Medical Knowledge in Early Modern Japan and China: History/Literature

  • Course Level: Graduate, Graduate; undergraduate with permission
  • Department:
  • Year: 2021-22
  • Term: Spring
  • KNOW 48080, CDIN 48080/1 [45219]
  • Susan Burns, Judith Zeitlin

This experimental seminar examines how medical knowledge is constituted and disseminated in texts, images, and performances in early modern Japan and China (roughly 1600-1850). This period saw an explosion in the number of doctors, print and visual materials, and a new centrality of medical, pharmacological, and bodily knowledge and practices. Looking beyond established national, cultural, and political boundaries, we will study how shared medical traditions converge and diverge over time and space. How did literary genre shape and constrain the forms medical knowledge took and vice-versa? Who has access to and who has control over technologies of health and sickness, including learned medicine, vernacular healing, and self-care? How was efficacy understood, contested, and proven in a medical and legal context? Primary sources to be read include medical and crime cases, forensic reports, plays, novels, biographies, imperial encyclopedias, almanacs for daily life, illustrated pharmacopeia, religious tracts, printed advertisements, and shops signs. Film and tv episodes will be screened to explore contemporary narratives of early modern medical knowledge in the very different political and media economies of post-war China and Japan.
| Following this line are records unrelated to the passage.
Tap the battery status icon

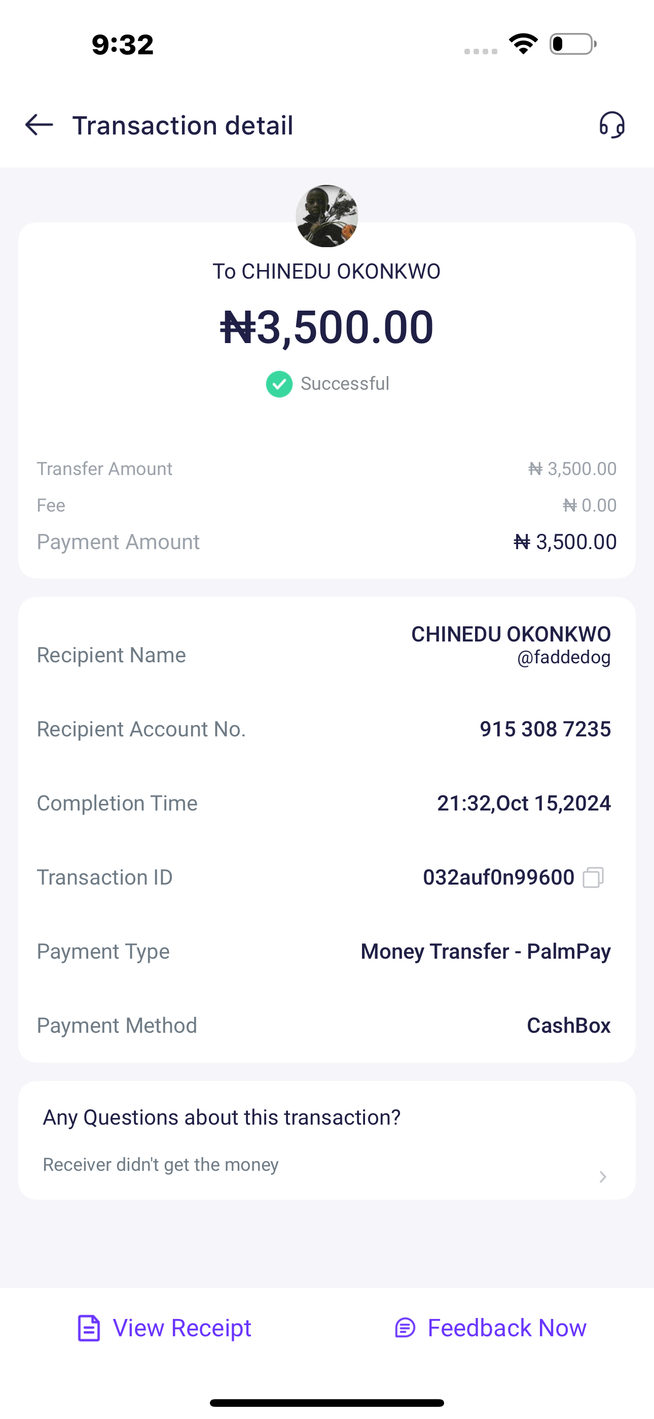(573, 44)
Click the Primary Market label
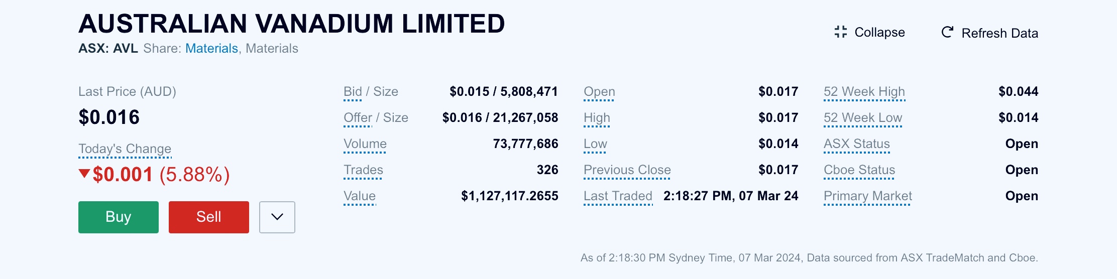This screenshot has height=279, width=1117. [x=868, y=196]
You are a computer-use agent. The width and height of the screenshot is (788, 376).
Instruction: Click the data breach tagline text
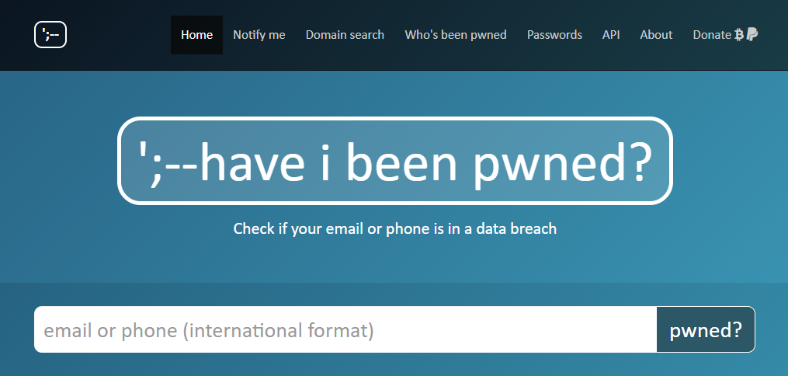pyautogui.click(x=394, y=229)
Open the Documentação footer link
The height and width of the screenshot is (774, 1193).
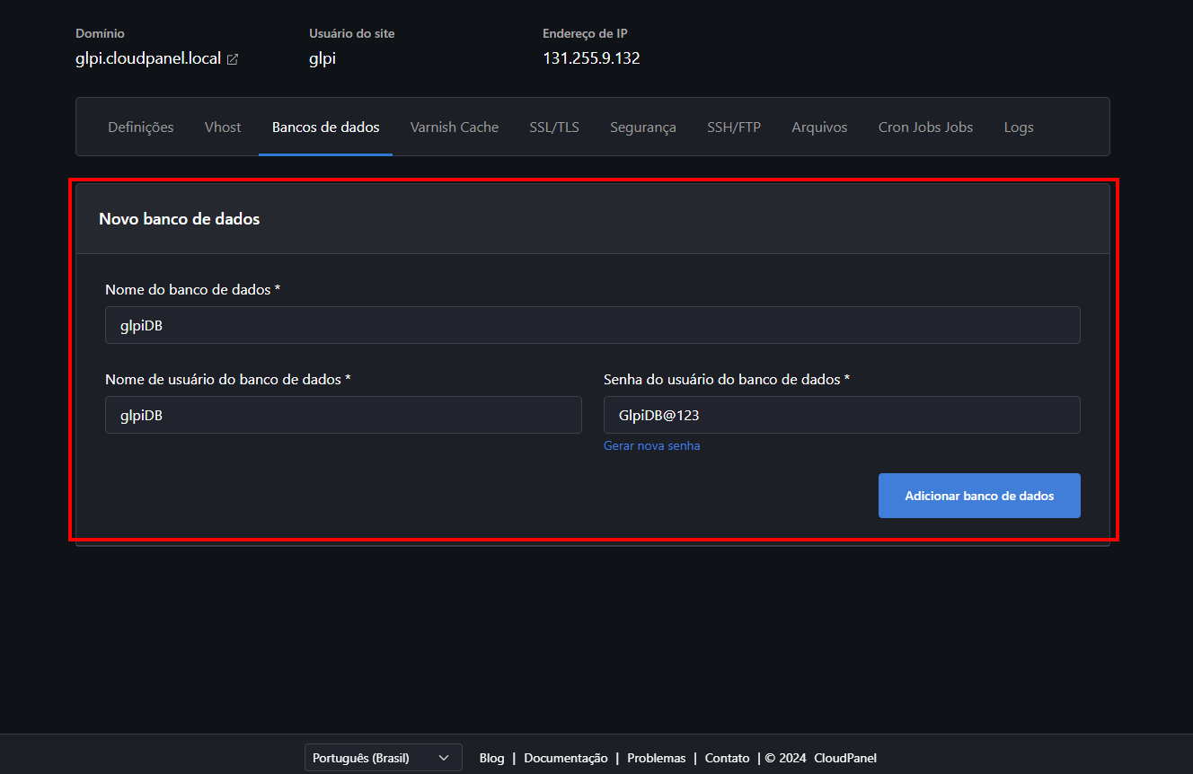(x=565, y=758)
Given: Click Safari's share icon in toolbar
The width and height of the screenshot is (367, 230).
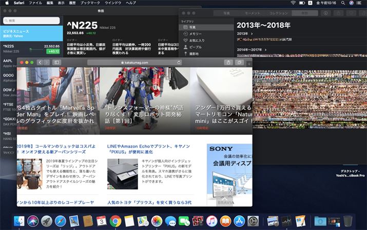Looking at the screenshot, I should [x=228, y=62].
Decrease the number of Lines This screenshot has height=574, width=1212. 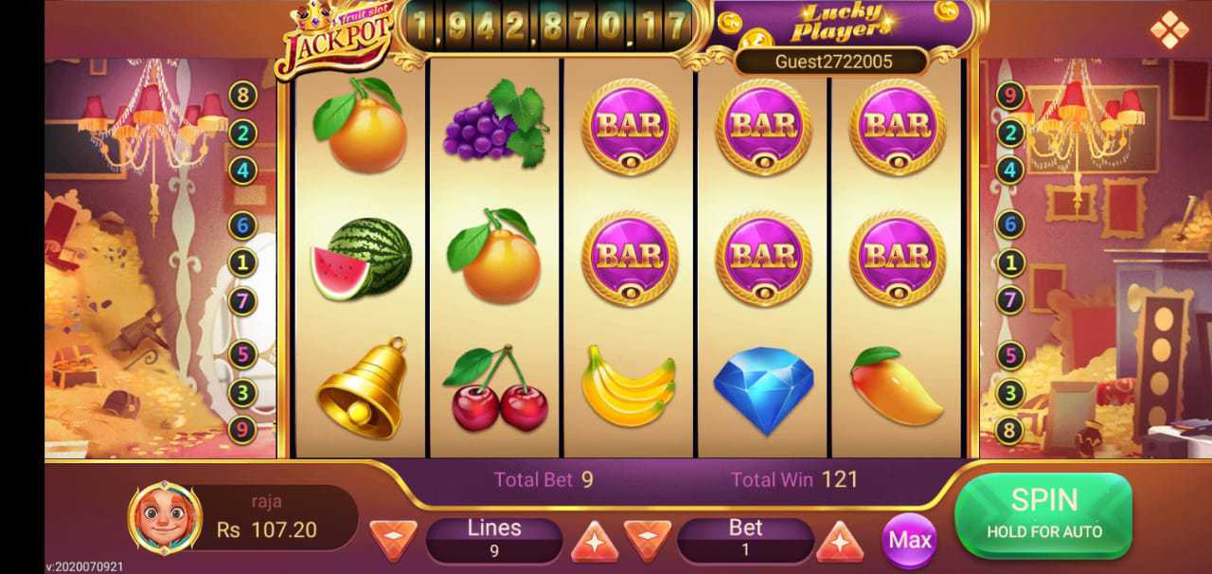393,541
XCAP: The Commune: The Making and Breaking of Intentional Communities

  • Course Level: Undergraduate
  • Department: Russian and Eastern European Studies
  • Year: 2021-22
  • Term: Spring
  • KNOW 29975 / REES 23154 / REES 33154
  • Wiliam Nickell

Any class is an intentional community of sorts: people gathered together with a sense of collective purpose. But often the hopes of students are not met by the content or the methods in the classroom. Can we do better by making the process more intentional—clarifying and developing a collective sense of purpose at the outset? We will start by forming a collective plan on topics to be explored—anything from iconic American communities and Russian communes to memoir studies and economics. Possible projects include creating an intentional community in an off-campus location, designing a communal space, rewriting manifestos, or creating a new communal charter. We can cover anything from economics, space, and gender to the problem of leadership and secular belief systems. We may also want to utilize alternative modes of learning, besides reading and discussing texts, such as roleplaying. A few students in the class have some experience in intentional communities, and we will welcome their input and suggestions. XCAP courses are designed to challenge students to build upon their UChicago educational experience by adding practice, impact, and influence as important dimensions for undergraduate education.